Digital statt Zettelwirtschaft

„Hast Du etwa Deine Hausaufgaben nicht gemacht, Nietnagel?“ Wem hier ein Lämpchen in der Kopfform von Theo Lingen aufgeht, den wird das Thema „digitales Klassenbuch“ nur noch peripher tangieren. So verstaubt die „Pauker“-Filme aus den 60ern auch sind, so viel hat sich aber im Schulsystem lange Zeit doch nicht verändert. Denn selbst bei „Fack ju Göhte“ hatte das digitale Klassenbuch noch keinen Einzug in den Schulalltag gefunden.

Nun sollen sie aber vorbei sein diese Zeiten. Die Zeiten, in denen Lehrer das Klassenbuch zum Beginn des Unterrichts demonstrativ auf den Tisch hauen konnten, um die notwendige Aufmerksamkeit zu bekommen. Die Zeiten, in denen „aufsässiges“ Schülerverhalten oder Verspätungen feinsäuberlich im Klassenbuch notiert, sorgfältig in der Lehrertasche verstaut und zusammen mit den Klassenarbeitsheften mit nach Hause geschleppt werden mussten. Das Lernen in der Schule geht mit der Zeit. So auch das Klassenbuch.

Wofür wird das (digitale) Klassenbuch geführt?

Aber für erstmal alle, die keine Lehrer sind, schon zu lange aus dem Schulalltag raus sind oder es bis heute nie so genau wissen wollten: Was ist das Klassenbuch genau und wofür ist es so wichtig?

Das Klassenbuch – auch Klassentagebuch oder in der Oberstufe Kursbuch genannt – dient der Klassenverwaltung, Unterrichtsplanung und -dokumentation. Es soll insbesondere den behandelten Unterrichtsstoff für jede Stunde, die Hausaufgaben, Abwesenheiten und Verspätungen der einzelnen Schüler sowie besondere Vorkommnisse dokumentieren. Zudem enthält das Klassenbuch ein Schülerverzeichnis inklusive der Kontaktdaten der Erziehungsberechtigten, Stundenpläne mit einer Übersicht der unterrichtenden Lehrer sowie eine Übersicht darüber, welche Schüler welchen Klassendienst übernommen haben.

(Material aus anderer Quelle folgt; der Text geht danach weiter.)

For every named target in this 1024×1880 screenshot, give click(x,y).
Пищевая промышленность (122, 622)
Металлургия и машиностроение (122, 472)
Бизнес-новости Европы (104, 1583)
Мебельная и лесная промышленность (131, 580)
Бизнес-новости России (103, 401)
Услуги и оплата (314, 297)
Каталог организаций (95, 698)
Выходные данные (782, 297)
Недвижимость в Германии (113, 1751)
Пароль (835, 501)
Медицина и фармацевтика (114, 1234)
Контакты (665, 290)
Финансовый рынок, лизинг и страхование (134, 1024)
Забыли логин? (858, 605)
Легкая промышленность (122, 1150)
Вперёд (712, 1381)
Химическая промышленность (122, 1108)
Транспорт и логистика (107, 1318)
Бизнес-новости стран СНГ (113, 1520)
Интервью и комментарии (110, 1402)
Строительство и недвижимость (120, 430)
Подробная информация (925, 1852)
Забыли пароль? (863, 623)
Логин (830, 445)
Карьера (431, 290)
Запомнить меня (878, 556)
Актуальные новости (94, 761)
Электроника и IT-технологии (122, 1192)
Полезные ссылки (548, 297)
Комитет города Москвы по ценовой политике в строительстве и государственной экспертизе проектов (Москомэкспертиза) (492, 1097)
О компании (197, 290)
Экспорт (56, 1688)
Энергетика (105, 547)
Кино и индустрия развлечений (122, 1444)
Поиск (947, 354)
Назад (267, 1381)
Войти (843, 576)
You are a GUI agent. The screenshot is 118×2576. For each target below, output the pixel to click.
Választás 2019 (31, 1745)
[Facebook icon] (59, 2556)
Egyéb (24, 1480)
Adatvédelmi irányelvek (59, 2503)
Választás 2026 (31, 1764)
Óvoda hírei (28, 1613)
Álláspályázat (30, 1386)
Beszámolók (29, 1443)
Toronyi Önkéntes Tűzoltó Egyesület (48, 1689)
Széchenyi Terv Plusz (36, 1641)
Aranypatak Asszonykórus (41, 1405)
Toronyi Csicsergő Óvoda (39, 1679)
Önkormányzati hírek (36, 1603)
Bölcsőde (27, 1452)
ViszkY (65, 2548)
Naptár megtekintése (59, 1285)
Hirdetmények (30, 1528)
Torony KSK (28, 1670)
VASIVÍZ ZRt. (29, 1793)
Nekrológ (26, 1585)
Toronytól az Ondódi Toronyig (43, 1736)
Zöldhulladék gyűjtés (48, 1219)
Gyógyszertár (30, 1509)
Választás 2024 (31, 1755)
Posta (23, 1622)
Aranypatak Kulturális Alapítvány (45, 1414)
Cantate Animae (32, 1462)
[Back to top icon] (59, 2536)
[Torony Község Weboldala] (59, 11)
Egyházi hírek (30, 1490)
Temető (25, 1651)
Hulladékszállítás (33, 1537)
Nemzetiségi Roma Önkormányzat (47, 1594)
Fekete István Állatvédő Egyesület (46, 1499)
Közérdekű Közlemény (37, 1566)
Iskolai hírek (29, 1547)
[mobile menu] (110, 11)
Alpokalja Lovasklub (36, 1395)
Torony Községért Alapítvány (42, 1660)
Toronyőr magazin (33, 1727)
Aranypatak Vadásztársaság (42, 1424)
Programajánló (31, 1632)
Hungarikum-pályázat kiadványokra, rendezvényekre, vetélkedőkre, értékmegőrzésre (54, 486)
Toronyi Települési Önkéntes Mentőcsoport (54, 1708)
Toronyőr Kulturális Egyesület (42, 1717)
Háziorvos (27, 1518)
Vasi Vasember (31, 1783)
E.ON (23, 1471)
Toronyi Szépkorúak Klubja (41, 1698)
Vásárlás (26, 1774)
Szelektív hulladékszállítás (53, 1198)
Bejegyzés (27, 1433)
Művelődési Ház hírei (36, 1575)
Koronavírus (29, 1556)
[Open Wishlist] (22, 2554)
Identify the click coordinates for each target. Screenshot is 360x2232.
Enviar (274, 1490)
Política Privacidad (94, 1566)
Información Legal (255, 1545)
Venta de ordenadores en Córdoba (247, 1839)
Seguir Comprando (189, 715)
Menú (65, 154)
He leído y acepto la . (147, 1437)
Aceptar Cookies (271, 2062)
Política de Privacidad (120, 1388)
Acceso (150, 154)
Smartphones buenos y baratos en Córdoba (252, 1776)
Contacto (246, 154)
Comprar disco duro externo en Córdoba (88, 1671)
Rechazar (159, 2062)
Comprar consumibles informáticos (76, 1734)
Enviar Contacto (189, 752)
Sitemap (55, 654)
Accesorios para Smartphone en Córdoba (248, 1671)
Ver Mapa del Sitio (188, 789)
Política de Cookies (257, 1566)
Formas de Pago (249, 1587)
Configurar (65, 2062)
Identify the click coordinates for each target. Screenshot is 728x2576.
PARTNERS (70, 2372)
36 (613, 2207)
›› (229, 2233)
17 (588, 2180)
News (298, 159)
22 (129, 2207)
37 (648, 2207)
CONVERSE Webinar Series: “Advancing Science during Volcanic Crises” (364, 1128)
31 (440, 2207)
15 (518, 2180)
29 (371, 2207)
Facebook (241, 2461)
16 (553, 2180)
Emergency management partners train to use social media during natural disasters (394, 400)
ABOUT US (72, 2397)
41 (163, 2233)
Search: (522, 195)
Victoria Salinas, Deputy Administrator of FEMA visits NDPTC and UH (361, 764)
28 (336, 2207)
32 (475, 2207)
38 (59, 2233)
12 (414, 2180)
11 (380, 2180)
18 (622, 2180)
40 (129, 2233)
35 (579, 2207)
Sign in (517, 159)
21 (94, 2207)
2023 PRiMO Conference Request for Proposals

Digital vs. Papier: Vorteile und Nachteile digitaler Klassenbücher

Eine Menge Informationen also, welche der zum Klassenbuchführer ernannte Schüler besser nicht verbaseln sollte. Nicht zuletzt aus diesem Grund sollen digitale Klassenbücher langfristig die papierbasierte Dokumentation ersetzen. Darum macht die Digitalisierung des Klassenbuchs Sinn:

  1. Erleichterte Anwendung und Zeitersparnis:
    Digitale Klassenbücher ermöglichen z.B. eine schnellere und effizientere Verwaltung von An- und Abwesenheiten der Schüler. Das Verfassen von Stundenberichten wird vereinfacht. Die Lehrerkräfte können die Stoffverteilungspläne bzw. Unterrichtsinhalte im Klassenbuch eingeben und danach direkt für die Einträge im Klassenbuch nutzen. Insgesamt soll das elektronische Klassenbuch zur Entlastung der Lehrkräfte beitragen.
  2. Übersichtlichkeit:
    Sekretariat, Lehrer, Schüler und Eltern können mit ihren mobilen Endgeräten – sei es Laptop, Tablet oder Smartphone – via Mobilanwendung von verschiedenen Orten auf Teile des Klassenbuchs (z.B. Stundenplan und Klausurtermine, Hausaufgaben und [un-]entschuldigte Abwesenheiten) zugreifen, was die Kommunikation und Transparenz fördern (und so manchen Schüler in Bredouille bringt). Überdies können beispielsweise Vertretungen von der Schulleitung eingetragen werden, welche über die Mobilanwendung entsprechende Hinweise auf ihr Smartphone zur Unterrichtsvorbereitung erhalten. Zudem sehen Klassenleiter auf einen Blick, welche Kollegen sich noch nicht eingetragen haben oder wann die Klasse Klausuren schreibt und wann welche Klassen abwesend sind.
  3. Nachhaltigkeit:
    Die Reduzierung von Papierverbrauch trägt zum Umweltschutz bei und fördert eine nachhaltige Schulverwaltung. Das digitale Klassenbuch ist auch nicht durch einen Seitenzahl begrenzt. Ein weiterer positiver Nebeneffekt könnte auch die Reduzierung von Rückenschmerzen sein, wenn die Lehrkräfte insgesamt nicht mehr so viel zu tragen haben.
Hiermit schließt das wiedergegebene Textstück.